====== RECORDS PROVIDED ======

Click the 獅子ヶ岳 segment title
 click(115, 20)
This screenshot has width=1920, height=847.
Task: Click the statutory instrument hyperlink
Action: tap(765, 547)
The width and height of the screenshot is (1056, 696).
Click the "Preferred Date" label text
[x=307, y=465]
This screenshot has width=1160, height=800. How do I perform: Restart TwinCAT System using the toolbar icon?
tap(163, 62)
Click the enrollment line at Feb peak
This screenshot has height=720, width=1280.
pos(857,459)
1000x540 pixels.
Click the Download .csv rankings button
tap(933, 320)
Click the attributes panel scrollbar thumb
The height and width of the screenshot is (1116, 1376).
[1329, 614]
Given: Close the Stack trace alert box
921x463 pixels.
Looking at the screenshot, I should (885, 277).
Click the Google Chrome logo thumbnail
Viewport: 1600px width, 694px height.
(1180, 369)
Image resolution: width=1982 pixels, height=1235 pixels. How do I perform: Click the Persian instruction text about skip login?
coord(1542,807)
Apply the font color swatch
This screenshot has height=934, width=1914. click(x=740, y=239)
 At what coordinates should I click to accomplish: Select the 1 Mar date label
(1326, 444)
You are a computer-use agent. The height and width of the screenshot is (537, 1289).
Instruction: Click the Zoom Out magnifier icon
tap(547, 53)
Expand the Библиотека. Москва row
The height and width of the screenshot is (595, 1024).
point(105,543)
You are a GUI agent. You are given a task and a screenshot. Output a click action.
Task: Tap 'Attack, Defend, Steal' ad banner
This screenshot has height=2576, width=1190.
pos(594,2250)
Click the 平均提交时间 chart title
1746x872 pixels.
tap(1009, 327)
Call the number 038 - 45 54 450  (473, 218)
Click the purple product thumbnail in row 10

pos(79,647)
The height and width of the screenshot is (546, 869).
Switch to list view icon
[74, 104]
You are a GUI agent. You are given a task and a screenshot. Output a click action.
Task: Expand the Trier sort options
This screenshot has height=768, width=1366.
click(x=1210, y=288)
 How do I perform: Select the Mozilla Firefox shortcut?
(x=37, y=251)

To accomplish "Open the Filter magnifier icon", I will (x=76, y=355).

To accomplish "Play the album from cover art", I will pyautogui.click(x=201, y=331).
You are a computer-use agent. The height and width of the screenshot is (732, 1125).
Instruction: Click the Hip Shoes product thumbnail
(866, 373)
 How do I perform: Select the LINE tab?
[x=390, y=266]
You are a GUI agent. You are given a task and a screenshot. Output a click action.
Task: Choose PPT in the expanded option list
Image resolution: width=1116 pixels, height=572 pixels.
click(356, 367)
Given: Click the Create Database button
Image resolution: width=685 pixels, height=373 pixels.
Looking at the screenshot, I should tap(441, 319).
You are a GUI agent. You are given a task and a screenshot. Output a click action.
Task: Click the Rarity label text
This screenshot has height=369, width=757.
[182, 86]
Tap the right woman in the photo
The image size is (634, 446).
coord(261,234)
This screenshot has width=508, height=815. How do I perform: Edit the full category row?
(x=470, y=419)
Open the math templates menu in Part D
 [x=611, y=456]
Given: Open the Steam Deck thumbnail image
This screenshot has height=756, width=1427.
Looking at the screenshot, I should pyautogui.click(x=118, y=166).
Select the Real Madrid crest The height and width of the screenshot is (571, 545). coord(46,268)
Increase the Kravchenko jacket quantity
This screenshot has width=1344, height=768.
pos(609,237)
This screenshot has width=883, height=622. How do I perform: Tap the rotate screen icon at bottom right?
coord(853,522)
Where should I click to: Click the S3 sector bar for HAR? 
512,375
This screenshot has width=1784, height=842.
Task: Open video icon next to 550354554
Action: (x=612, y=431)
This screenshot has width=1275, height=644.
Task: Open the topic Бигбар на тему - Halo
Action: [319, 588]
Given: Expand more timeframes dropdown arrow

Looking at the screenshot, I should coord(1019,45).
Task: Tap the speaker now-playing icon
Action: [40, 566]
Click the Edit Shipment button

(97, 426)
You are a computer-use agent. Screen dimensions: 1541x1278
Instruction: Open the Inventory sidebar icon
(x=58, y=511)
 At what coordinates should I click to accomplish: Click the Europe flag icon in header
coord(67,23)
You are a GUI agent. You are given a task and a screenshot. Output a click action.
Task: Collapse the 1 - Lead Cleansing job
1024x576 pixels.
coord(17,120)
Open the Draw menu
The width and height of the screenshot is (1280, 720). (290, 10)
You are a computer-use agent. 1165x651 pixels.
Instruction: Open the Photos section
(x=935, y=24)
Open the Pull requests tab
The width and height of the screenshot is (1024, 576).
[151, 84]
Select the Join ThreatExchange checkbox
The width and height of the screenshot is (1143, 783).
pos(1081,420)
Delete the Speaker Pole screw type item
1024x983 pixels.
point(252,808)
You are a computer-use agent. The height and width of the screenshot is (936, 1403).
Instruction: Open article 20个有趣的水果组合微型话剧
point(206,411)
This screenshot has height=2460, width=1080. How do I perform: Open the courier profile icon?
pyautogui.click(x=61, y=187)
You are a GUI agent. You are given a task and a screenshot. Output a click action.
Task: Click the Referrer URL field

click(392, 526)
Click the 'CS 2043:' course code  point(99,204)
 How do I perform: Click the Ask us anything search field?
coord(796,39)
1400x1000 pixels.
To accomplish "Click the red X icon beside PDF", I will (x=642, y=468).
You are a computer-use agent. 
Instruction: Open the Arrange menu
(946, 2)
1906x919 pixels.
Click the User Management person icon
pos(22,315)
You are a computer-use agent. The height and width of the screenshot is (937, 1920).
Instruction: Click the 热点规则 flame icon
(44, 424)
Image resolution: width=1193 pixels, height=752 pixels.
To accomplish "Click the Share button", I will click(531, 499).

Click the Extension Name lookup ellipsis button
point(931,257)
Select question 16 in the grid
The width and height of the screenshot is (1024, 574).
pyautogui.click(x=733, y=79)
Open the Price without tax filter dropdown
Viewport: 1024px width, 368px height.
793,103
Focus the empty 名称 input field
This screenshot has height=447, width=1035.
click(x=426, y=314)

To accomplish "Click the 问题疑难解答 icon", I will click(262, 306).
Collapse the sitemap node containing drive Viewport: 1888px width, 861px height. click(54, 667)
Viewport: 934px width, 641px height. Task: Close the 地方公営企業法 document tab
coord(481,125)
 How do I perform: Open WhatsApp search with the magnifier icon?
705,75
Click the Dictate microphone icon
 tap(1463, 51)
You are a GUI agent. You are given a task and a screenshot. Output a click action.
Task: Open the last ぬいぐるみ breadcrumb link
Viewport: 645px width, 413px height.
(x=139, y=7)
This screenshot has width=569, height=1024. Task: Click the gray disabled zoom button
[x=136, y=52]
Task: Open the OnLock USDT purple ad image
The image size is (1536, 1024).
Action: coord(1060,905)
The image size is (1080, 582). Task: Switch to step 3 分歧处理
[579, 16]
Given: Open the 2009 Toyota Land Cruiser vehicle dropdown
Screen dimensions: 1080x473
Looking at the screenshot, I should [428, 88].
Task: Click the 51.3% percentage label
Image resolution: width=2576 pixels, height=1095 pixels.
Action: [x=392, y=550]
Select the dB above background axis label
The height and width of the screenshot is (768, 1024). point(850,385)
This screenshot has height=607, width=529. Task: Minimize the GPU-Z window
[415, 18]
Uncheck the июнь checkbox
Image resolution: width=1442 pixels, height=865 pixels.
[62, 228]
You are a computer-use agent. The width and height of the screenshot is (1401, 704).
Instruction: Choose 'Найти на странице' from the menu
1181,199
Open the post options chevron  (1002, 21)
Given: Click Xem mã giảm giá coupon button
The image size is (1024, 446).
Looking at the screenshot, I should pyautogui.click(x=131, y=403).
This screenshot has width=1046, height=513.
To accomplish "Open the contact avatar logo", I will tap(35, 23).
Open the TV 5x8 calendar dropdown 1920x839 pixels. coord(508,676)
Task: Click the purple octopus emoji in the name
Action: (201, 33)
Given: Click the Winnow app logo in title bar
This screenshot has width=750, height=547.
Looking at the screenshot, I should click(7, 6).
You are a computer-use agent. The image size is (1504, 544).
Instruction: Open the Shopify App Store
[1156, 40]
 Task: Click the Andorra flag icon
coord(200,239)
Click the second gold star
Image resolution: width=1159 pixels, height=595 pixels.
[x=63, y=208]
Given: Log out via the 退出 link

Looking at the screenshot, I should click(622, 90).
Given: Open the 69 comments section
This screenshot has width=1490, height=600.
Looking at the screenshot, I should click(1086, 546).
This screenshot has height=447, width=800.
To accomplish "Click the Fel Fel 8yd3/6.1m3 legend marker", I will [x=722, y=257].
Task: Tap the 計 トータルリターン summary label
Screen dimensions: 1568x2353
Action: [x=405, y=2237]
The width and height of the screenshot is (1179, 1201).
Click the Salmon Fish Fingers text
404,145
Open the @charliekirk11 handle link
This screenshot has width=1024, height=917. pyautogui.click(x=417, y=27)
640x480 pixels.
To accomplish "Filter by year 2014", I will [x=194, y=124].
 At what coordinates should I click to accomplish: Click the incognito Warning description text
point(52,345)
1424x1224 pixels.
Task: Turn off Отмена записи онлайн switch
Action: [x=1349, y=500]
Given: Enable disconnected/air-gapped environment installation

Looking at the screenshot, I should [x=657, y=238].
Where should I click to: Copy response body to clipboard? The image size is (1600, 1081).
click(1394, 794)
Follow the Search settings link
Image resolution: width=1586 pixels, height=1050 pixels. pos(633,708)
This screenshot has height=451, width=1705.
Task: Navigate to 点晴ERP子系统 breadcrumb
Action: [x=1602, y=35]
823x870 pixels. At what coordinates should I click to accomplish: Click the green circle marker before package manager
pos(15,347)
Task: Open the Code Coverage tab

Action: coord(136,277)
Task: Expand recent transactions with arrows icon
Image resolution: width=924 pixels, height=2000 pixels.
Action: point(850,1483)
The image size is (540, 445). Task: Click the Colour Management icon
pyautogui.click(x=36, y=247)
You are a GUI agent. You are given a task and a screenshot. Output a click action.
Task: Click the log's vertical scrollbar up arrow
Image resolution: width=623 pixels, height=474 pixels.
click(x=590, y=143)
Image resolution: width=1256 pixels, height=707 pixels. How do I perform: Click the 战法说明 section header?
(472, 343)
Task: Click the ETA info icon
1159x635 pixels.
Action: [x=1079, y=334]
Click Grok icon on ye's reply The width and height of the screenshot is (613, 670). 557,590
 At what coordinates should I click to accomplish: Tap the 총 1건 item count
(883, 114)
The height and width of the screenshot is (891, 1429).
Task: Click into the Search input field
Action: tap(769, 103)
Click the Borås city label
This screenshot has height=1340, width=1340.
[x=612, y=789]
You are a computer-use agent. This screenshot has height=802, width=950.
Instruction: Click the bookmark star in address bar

======

▶ **ACTION ITEM**:
State the number of lines above that include "scrollbar", and nothing further.

▶ **REPLY**:
2